If time-to-event data were not available in the study’s reports, they were then indirectly estimated, using the methods described by Parmar et al.²⁶ A pooled estimate of the HR was computed by a fixed-effect model according to the inverse-variance method.²⁹ Thus, for effectiveness or side effects, an HR or RR greater than 1 favors the standard arm (conventional CT), whereas an HR or RR less than 1 favors the experimental treatment (targeted therapy with CT).

If a high level of statistical heterogeneity was found in the meta-analysis, an additional analysis was performed using the random-effects model described by DerSimonian and Laird,³⁰ which provides a more conservative analysis.

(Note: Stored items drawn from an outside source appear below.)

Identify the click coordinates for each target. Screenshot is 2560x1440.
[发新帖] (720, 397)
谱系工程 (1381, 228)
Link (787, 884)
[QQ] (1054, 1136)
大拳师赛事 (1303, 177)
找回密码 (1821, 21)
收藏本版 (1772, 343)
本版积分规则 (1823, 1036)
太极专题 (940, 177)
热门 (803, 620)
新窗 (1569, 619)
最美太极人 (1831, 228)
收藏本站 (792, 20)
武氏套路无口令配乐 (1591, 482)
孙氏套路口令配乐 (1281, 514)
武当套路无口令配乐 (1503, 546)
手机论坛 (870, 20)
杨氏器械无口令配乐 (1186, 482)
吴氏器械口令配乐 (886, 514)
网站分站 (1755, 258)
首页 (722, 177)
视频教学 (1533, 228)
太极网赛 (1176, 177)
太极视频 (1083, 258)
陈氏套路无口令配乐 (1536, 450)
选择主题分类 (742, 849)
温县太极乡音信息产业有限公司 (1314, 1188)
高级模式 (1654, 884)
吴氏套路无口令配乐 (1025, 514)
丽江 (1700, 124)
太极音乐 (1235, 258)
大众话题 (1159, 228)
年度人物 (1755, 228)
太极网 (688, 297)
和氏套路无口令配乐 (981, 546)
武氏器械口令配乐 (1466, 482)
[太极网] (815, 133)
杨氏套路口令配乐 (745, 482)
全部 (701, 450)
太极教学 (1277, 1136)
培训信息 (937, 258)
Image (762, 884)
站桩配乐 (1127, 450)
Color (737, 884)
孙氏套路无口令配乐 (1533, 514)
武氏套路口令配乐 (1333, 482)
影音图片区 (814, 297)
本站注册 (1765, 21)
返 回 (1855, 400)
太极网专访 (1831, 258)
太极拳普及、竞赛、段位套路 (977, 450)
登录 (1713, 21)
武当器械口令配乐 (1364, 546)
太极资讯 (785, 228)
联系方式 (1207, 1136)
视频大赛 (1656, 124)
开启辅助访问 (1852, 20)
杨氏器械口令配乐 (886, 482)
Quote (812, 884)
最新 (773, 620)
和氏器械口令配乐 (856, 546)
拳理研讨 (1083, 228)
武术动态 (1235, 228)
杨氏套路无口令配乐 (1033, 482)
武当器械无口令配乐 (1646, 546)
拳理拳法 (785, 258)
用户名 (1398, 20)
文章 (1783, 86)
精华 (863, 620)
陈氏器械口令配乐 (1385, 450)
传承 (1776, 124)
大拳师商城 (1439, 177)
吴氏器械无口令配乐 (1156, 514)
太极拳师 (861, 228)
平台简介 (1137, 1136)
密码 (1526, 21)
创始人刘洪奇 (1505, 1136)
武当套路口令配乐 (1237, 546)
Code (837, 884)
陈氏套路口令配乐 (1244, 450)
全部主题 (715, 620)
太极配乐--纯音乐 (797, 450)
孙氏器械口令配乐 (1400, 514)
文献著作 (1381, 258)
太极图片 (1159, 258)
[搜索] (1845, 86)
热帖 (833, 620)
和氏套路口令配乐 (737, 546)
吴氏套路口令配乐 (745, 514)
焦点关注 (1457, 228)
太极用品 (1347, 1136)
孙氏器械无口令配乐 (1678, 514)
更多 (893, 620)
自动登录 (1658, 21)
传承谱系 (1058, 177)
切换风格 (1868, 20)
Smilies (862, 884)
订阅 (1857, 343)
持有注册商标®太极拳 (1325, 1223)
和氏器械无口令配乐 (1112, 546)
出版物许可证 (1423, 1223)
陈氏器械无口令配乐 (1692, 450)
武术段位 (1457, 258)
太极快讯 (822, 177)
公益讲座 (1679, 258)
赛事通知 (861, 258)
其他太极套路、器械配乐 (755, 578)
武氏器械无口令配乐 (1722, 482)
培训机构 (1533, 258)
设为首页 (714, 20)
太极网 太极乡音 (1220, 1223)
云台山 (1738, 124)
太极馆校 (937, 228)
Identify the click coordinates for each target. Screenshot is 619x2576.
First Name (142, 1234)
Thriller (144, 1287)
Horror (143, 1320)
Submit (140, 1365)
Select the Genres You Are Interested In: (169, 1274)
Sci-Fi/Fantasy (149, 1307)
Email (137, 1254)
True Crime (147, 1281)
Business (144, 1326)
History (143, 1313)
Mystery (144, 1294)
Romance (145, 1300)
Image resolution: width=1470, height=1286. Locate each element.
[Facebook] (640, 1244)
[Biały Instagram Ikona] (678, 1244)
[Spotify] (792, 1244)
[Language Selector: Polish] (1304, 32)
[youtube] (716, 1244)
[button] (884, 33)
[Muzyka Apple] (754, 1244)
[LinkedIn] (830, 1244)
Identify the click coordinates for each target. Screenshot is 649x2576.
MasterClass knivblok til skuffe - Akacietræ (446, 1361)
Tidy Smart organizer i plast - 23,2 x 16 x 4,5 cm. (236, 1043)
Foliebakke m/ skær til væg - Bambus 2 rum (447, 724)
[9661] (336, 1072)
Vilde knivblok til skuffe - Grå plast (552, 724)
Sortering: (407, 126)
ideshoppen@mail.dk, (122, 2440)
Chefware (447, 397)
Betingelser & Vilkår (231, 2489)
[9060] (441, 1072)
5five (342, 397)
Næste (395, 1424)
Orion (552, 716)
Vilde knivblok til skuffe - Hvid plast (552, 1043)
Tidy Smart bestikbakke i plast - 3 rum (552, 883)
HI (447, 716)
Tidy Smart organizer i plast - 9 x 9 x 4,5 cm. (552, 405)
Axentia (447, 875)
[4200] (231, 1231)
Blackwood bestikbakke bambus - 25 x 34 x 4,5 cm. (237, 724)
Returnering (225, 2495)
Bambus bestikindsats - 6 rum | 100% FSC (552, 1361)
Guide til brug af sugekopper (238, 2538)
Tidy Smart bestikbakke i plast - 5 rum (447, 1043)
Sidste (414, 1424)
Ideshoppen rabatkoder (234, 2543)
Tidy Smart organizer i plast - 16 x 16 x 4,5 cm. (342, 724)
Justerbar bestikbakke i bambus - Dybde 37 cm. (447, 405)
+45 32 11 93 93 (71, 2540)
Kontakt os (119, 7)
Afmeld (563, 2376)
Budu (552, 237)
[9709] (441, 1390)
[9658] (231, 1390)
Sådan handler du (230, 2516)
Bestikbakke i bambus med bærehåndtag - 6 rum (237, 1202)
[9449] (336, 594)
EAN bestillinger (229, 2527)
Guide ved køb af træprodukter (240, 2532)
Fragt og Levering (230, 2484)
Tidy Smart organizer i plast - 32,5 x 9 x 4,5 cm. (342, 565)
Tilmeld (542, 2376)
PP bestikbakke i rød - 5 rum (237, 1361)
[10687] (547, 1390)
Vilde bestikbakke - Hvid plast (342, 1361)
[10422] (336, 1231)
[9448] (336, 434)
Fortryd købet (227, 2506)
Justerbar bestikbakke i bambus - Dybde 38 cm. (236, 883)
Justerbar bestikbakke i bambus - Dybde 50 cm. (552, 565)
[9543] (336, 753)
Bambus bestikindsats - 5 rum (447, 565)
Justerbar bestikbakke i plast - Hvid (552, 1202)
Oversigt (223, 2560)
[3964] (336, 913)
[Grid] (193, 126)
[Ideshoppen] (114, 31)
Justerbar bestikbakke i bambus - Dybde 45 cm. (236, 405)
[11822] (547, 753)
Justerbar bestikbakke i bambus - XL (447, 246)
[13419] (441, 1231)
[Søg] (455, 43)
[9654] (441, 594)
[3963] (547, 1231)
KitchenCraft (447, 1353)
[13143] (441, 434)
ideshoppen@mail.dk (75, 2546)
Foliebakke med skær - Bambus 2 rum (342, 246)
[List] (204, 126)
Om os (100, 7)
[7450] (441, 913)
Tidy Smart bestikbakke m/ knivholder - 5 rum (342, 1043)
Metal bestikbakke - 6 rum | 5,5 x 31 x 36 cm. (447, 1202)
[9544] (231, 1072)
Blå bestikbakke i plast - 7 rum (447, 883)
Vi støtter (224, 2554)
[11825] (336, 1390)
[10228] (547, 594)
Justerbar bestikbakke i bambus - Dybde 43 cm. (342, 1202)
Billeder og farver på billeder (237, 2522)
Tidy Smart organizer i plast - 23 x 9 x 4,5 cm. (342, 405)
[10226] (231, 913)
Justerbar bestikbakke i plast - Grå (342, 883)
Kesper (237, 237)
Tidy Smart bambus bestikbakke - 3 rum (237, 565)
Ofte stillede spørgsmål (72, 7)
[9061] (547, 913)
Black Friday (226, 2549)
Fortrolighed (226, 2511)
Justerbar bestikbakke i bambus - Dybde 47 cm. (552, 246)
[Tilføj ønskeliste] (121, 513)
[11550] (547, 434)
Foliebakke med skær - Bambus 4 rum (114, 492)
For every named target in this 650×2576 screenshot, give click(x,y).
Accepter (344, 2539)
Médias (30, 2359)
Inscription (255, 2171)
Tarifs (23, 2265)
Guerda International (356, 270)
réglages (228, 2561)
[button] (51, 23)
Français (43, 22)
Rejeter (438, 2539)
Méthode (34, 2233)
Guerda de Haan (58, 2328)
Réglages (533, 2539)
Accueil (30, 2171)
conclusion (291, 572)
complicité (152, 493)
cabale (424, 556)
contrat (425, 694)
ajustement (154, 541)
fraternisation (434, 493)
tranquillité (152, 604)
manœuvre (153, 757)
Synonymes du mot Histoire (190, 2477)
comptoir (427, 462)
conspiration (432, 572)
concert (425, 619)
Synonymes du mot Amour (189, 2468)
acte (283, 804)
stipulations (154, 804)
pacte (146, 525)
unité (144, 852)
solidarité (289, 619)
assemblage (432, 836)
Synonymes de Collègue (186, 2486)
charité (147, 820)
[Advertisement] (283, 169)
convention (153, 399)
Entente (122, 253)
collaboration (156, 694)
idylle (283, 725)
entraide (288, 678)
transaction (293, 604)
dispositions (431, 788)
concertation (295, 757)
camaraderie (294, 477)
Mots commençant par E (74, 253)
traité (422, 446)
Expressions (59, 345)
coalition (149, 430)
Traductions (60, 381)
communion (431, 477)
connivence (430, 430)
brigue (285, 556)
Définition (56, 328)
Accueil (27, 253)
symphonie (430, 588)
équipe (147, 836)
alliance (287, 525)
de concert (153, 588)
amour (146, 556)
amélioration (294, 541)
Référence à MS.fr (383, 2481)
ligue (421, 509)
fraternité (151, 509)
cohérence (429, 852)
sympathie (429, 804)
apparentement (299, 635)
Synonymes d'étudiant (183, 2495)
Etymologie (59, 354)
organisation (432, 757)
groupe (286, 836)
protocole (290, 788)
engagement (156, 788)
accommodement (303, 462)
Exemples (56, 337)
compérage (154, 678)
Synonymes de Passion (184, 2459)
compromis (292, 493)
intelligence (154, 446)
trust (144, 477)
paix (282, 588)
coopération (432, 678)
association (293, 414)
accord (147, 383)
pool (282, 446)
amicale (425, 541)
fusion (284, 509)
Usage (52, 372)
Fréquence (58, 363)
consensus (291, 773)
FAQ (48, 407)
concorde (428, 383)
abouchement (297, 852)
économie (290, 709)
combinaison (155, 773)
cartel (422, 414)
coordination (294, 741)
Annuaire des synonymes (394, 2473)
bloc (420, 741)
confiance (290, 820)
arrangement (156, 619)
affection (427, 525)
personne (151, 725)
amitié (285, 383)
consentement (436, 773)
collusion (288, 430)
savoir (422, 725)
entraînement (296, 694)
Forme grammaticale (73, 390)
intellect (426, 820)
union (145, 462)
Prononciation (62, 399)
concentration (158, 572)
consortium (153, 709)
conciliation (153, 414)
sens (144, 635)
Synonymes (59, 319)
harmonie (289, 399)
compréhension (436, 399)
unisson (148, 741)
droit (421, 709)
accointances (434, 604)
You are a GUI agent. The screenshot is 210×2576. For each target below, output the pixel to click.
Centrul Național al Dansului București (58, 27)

To assess the possibility of publication bias, the funnel-plot test described by Egger et al was performed.³¹ When the pooled results were significant, the number of patients needed to treat to benefit one (NNT) was calculated by pooling absolute-risk differences in the trials included in this meta-analysis.^32–34 For all analysis, a forest plot was generated to display results.

Results

Figure 1 represents the flow of identification and inclusion of trials, as recommended by the PRISMA (Preferred Reporting Items for Systematic reviews and Meta-Analysis) statement.³⁵ In the first search, 215 articles were obtained. Thirty-two studies were selected and retrieved for full-text analysis. Of these studies, 20 were excluded for various reasons, described in Table 1.

Figure 1 Trial-selection flow.

Table 1 Characteristics of the excluded studies Abbreviations: TN, triple negative; CT, chemotherapy.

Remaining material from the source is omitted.